Repeat word for word the lines from the one containing "The image size is (538, 772)." to the end of the material below, and leave all pictures out.

Source data Start Marker

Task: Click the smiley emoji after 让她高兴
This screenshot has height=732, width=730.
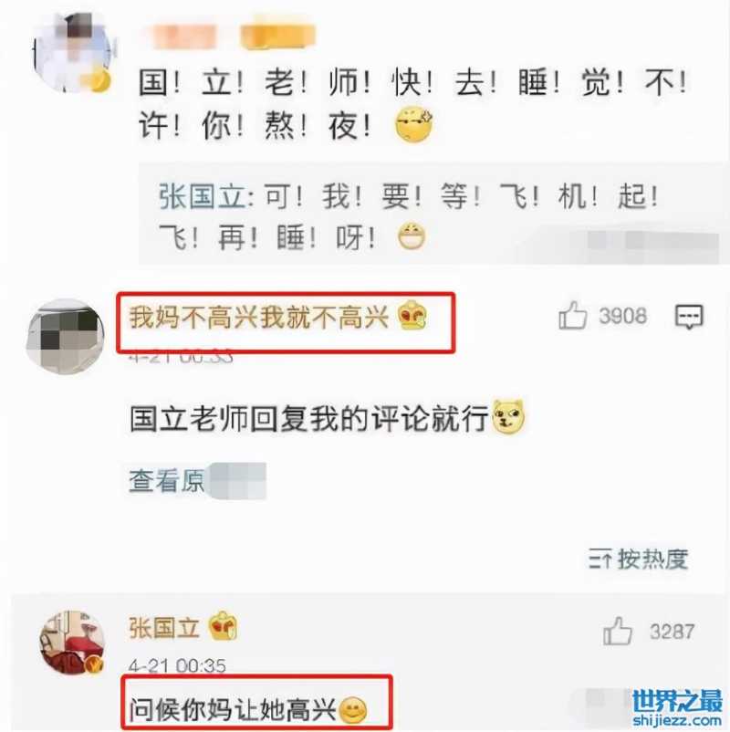Action: point(352,710)
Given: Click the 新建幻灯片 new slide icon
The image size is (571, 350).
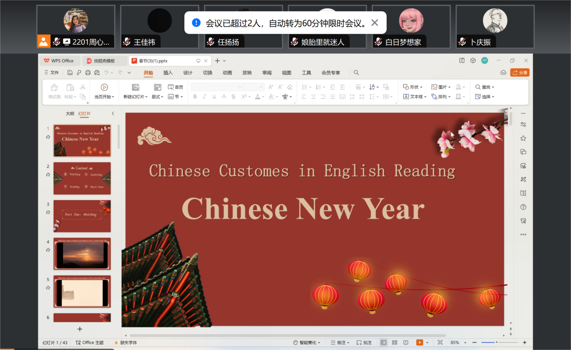Looking at the screenshot, I should point(135,87).
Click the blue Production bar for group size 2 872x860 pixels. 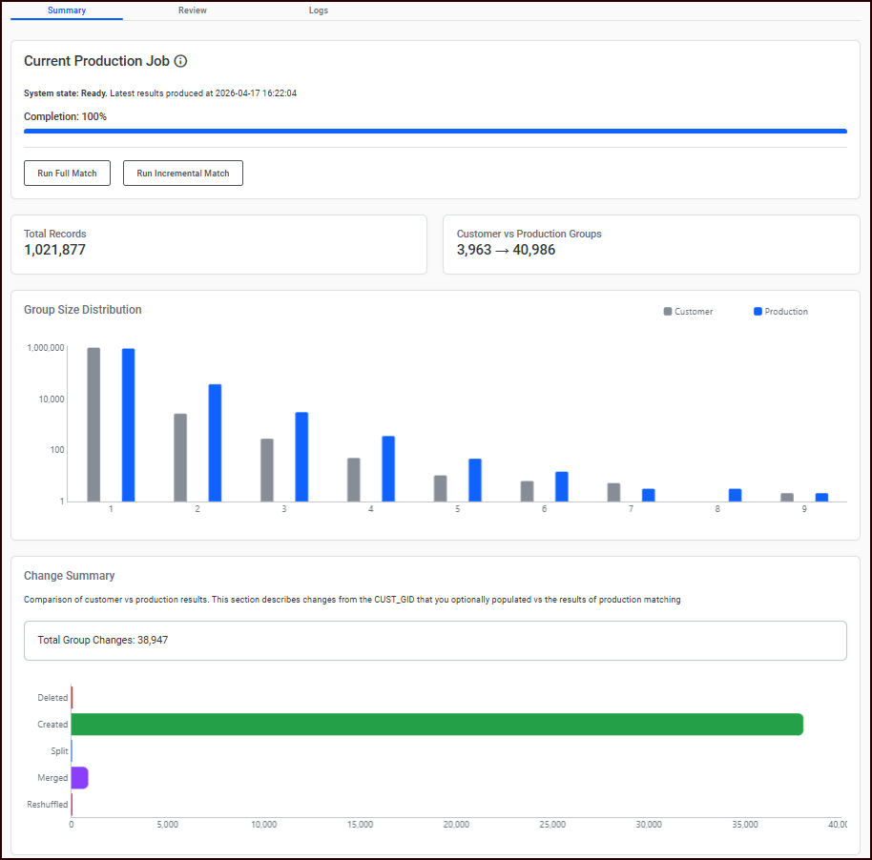tap(216, 443)
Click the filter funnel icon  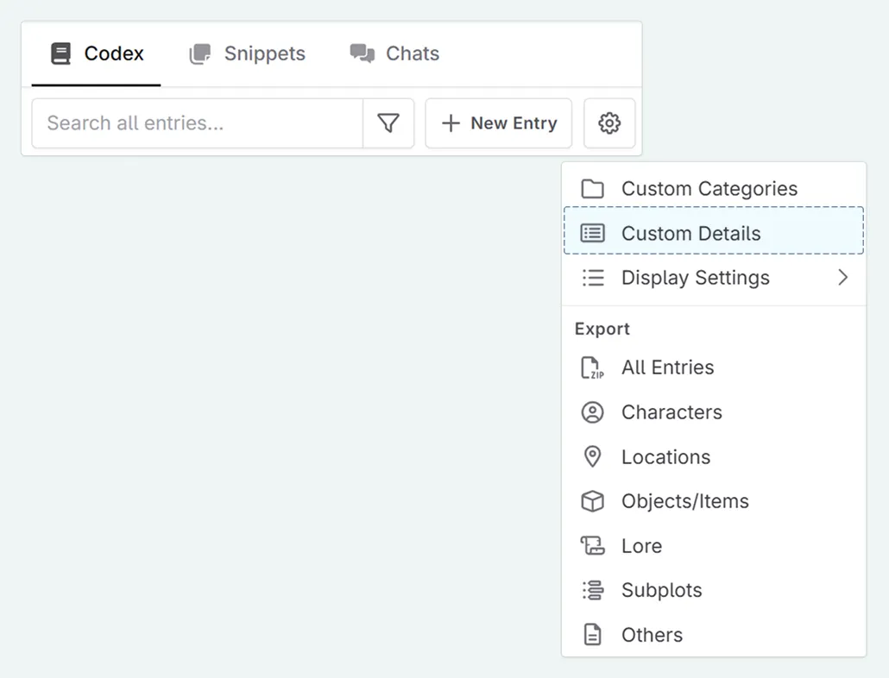[388, 123]
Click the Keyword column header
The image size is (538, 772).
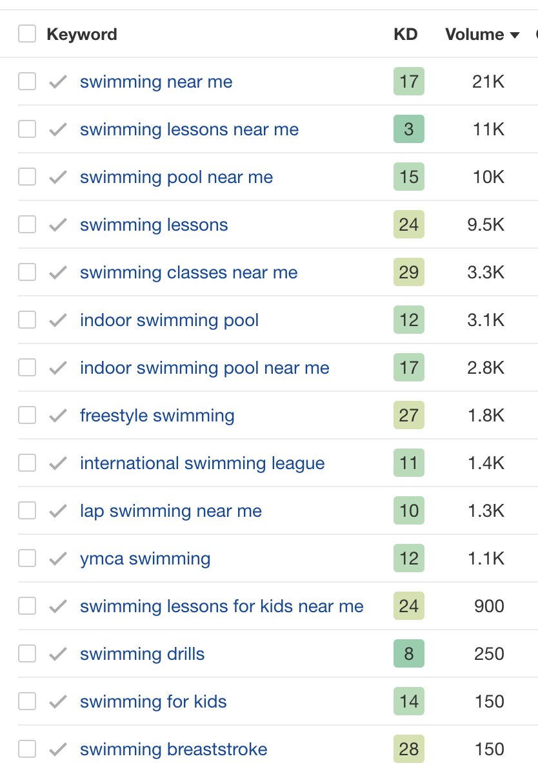(82, 34)
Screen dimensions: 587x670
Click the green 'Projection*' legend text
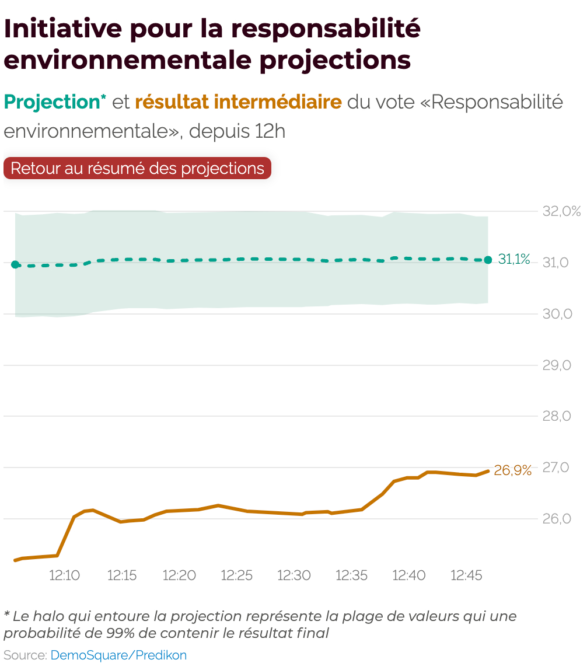(54, 102)
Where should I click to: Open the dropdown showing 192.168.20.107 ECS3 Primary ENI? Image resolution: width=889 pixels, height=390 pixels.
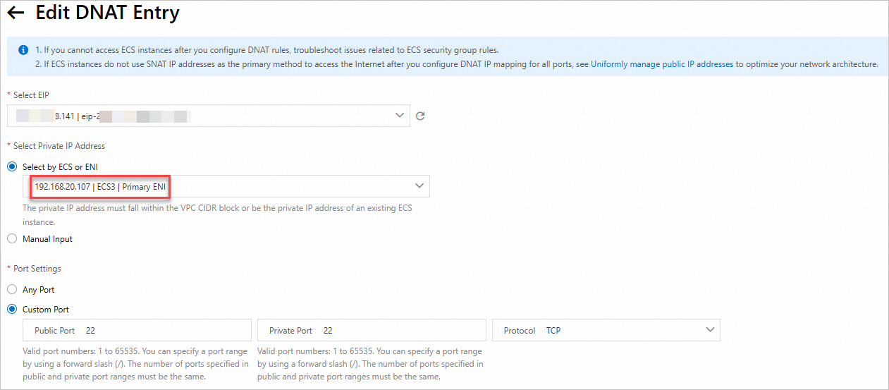coord(226,186)
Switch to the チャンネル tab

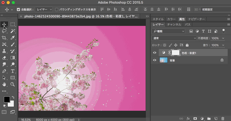click(x=174, y=25)
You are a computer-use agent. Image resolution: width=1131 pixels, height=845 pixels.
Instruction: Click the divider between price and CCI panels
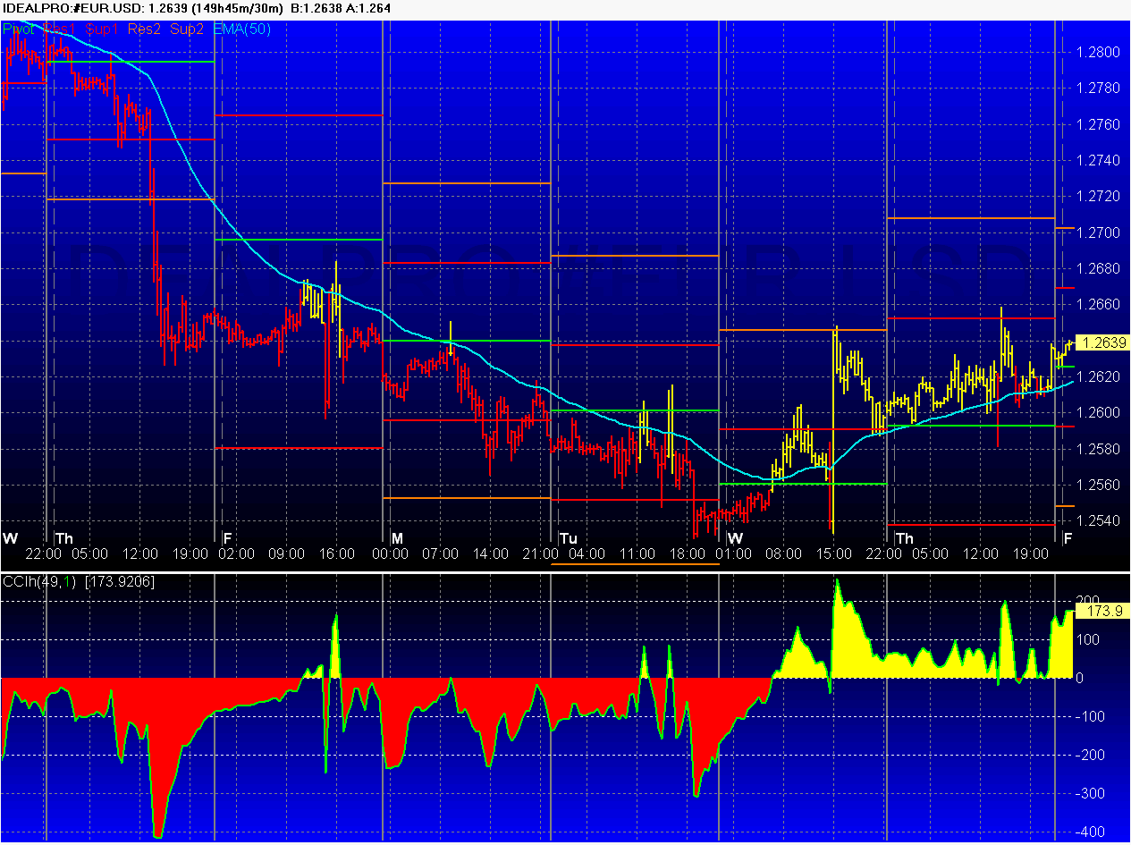565,571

Source data End Marker

= Result =
The image size is (538, 772).
(82, 34)
Screen dimensions: 587x670
Click the green 'Projection*' legend text
(54, 102)
Where should I click to: Open the dropdown showing 192.168.20.107 ECS3 Primary ENI? Image resolution: width=889 pixels, height=390 pixels.
coord(226,186)
Switch to the チャンネル tab

click(x=174, y=25)
You are a computer-use agent. Image resolution: width=1131 pixels, height=845 pixels.
Instruction: Click the divider between price and CCI panels
565,571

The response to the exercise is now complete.